[Rows on where targets appear]
# # # # #

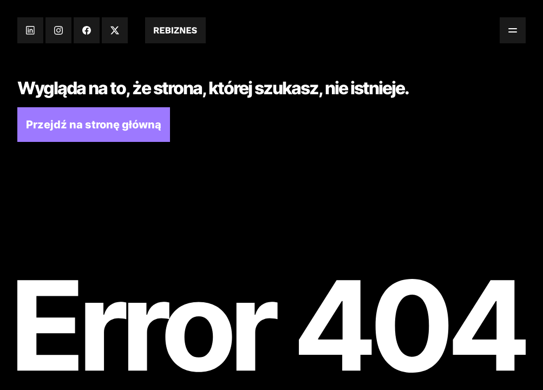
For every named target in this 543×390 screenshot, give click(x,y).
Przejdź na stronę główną (93, 124)
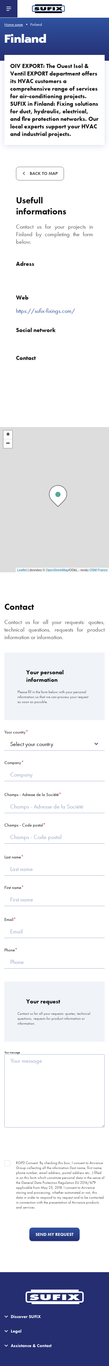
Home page (13, 24)
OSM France (99, 570)
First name (12, 887)
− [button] (8, 443)
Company (12, 763)
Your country (15, 732)
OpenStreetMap (57, 570)
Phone (9, 950)
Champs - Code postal (23, 825)
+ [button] (8, 435)
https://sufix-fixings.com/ (45, 311)
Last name (12, 857)
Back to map (43, 173)
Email (8, 919)
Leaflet (22, 570)
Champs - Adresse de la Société (31, 794)
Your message (12, 1052)
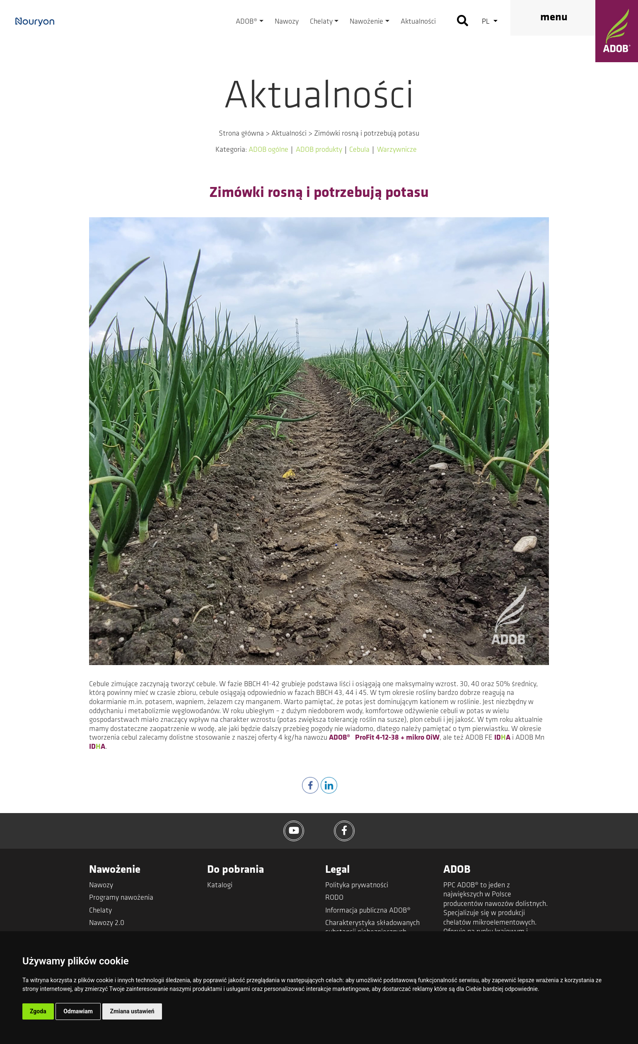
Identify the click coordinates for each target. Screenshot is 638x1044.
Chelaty (321, 22)
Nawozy (287, 22)
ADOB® (246, 22)
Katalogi (219, 885)
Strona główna (241, 134)
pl (486, 22)
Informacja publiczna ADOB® (368, 911)
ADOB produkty (319, 150)
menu (554, 17)
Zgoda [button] (38, 1011)
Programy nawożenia (121, 898)
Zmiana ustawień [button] (132, 1011)
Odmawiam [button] (78, 1011)
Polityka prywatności (356, 885)
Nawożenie (366, 22)
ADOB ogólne (268, 150)
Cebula (359, 150)
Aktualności (418, 22)
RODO (334, 898)
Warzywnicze (397, 150)
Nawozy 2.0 (106, 923)
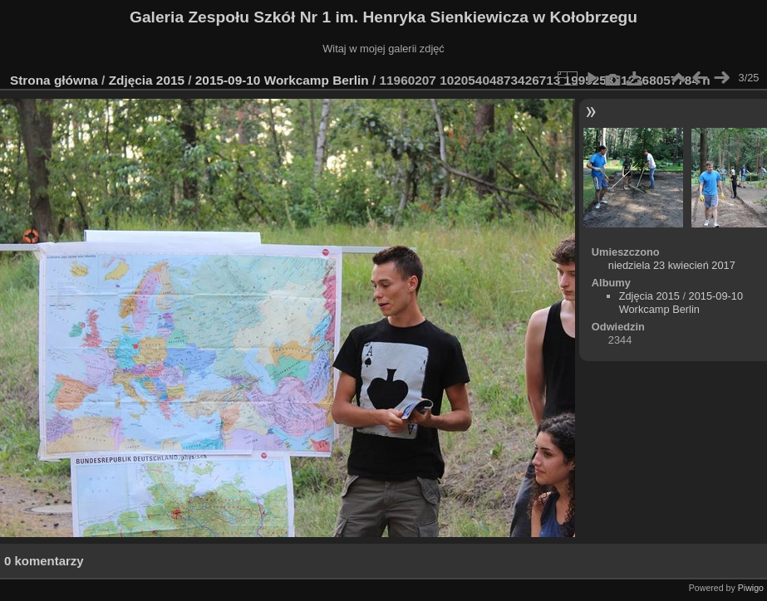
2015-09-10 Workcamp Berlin (283, 80)
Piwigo (751, 588)
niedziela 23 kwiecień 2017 (671, 265)
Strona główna (54, 80)
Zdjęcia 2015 (146, 80)
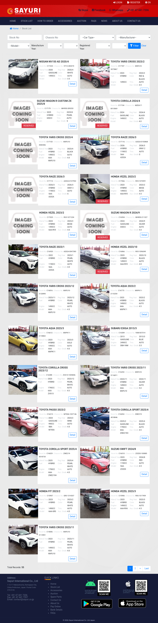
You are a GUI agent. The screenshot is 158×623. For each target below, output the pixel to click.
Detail (72, 84)
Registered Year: (85, 47)
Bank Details (56, 610)
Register (133, 2)
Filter (134, 45)
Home (13, 21)
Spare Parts (56, 597)
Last (147, 568)
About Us (117, 21)
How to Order (45, 21)
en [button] (148, 2)
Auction (81, 21)
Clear (143, 45)
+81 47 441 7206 (19, 595)
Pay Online (55, 606)
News (104, 21)
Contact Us (133, 21)
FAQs (93, 21)
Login (117, 2)
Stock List (27, 21)
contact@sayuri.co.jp (24, 599)
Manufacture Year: (37, 47)
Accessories (65, 21)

# # # # #

Show each line of the rows above that contains the string "Champs". Treat uppercase and lowercase letters as different.

• [ANSWER FOR THE TASK]
Champs - Code postal (23, 825)
Champs - Adresse de la Société (31, 794)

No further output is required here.